▶ _What you need to do_
From the entries below, transcribe exactly the lines between the line holding "Check V-Erlaube Manuell for LK24" and the line holding "You are a computer-use agent. Image", inclusive; skip all other lines.

▶ _Material supplied_
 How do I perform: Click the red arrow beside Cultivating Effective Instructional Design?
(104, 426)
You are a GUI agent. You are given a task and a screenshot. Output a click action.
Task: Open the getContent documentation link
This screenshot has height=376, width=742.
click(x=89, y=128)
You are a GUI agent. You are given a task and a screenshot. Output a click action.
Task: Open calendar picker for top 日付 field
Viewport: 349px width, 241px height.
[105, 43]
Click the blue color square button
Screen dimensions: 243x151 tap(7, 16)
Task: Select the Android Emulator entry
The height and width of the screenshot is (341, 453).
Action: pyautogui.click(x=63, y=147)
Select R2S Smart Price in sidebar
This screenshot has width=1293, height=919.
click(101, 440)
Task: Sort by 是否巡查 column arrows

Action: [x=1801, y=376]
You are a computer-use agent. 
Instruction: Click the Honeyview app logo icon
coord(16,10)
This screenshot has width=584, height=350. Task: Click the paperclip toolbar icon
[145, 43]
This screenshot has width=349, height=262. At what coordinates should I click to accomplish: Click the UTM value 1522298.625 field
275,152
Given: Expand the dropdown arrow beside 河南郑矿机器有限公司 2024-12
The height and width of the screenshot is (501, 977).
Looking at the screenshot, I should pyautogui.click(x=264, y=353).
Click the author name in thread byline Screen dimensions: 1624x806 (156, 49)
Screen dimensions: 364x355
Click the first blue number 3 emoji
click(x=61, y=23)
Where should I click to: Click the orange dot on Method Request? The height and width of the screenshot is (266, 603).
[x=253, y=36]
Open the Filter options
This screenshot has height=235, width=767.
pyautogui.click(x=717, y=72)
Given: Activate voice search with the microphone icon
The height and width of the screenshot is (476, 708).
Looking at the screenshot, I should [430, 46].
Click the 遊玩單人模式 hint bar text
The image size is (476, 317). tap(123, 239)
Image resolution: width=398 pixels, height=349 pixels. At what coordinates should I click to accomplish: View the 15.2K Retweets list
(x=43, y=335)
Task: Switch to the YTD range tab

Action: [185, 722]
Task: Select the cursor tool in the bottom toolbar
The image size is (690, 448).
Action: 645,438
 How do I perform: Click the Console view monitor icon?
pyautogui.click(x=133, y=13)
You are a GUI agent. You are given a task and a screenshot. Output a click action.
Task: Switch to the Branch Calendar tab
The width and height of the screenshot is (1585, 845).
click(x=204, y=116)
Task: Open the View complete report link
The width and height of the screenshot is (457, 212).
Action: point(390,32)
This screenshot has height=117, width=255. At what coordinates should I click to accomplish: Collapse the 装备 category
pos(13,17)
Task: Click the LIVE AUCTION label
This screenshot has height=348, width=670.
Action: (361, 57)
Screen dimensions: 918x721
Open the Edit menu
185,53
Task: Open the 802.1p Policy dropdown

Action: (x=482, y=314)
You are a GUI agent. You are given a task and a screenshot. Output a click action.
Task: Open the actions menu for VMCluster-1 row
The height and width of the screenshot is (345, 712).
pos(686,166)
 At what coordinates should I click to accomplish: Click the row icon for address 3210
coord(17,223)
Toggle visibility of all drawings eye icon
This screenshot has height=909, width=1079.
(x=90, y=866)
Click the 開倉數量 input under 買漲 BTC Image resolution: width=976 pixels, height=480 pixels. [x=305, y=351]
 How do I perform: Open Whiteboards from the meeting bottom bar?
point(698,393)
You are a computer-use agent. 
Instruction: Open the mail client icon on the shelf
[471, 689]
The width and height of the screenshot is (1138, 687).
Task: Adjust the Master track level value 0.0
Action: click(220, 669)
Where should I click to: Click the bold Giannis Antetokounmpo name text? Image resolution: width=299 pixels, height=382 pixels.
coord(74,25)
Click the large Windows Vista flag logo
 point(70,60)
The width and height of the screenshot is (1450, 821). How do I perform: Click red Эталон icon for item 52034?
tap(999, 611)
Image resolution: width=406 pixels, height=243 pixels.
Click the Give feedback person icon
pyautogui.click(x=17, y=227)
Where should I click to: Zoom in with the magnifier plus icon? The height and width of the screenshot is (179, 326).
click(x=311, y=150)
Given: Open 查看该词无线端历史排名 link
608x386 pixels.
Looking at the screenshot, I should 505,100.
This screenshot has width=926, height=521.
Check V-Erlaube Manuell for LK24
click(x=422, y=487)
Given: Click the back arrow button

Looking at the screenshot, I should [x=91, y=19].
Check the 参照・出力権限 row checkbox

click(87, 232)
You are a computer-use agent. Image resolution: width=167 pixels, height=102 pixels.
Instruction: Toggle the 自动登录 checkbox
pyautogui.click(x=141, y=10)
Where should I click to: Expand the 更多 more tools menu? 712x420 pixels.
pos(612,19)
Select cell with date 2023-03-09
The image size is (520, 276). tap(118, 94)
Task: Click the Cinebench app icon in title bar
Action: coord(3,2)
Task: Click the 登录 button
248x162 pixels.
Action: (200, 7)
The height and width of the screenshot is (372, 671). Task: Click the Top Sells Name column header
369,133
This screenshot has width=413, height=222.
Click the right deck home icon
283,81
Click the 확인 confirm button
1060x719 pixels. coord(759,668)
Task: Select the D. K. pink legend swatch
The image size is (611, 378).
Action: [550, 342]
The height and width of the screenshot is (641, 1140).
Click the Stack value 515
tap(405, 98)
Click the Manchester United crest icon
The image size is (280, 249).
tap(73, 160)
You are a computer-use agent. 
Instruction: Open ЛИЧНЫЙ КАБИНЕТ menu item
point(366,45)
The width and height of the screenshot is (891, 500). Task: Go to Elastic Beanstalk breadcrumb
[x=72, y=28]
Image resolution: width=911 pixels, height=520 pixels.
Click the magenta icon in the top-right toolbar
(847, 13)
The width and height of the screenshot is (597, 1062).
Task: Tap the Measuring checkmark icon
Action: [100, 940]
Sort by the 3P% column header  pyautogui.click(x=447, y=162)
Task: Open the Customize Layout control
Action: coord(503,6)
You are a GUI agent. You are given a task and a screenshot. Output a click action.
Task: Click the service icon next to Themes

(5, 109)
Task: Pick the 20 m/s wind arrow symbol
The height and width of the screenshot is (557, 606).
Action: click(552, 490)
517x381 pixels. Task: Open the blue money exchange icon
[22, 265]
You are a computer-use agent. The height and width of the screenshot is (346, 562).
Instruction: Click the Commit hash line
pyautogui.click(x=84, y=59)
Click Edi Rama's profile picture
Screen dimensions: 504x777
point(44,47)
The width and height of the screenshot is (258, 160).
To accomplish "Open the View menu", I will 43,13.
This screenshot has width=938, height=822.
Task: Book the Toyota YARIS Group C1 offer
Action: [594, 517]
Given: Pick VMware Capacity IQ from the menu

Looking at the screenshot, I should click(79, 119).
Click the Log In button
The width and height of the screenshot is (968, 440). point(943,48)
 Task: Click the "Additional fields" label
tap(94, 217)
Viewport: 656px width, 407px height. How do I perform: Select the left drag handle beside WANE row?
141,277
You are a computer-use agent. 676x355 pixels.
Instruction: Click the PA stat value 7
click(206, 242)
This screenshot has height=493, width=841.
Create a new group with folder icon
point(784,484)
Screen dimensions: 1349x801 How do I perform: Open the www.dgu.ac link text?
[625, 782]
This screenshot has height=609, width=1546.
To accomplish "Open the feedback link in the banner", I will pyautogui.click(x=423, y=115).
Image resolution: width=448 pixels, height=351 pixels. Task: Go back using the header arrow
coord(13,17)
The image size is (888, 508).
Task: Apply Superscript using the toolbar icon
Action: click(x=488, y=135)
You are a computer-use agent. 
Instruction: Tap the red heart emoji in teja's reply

▶ _Task solution_
Check V-Erlaube Manuell for LK24
click(x=422, y=487)
Given: Click the back arrow button

Looking at the screenshot, I should [x=91, y=19].
Check the 参照・出力権限 row checkbox

click(87, 232)
You are a computer-use agent. Image resolution: width=167 pixels, height=102 pixels.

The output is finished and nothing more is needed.